§ **Data records**:
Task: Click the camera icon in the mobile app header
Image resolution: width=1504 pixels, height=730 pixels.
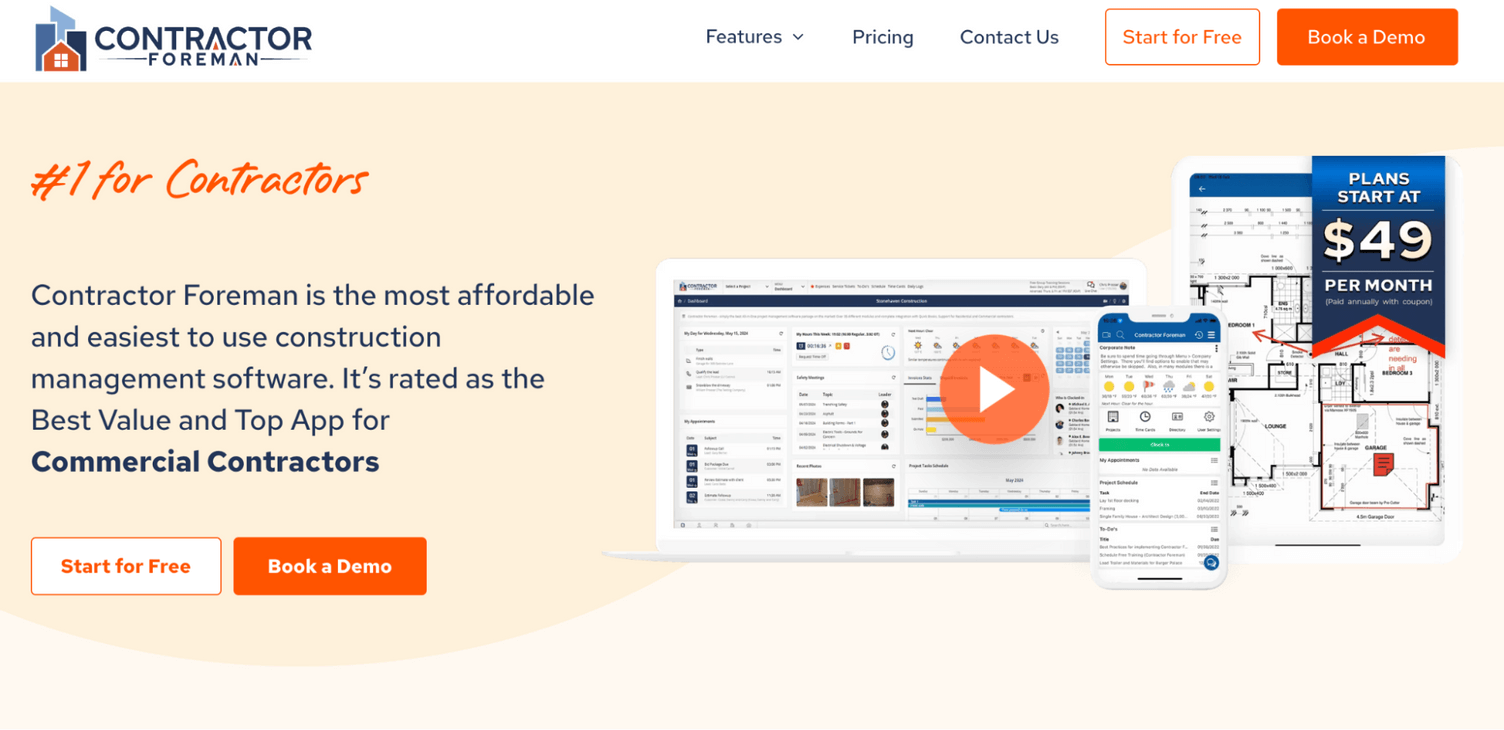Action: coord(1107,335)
---
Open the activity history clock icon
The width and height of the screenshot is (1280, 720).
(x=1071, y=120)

§ **Task item**: In which lines of the records does the word "icon" appear? Copy each of them.

§ **Solution to the problem**:
Task: Click the camera icon in the mobile app header
Open the activity history clock icon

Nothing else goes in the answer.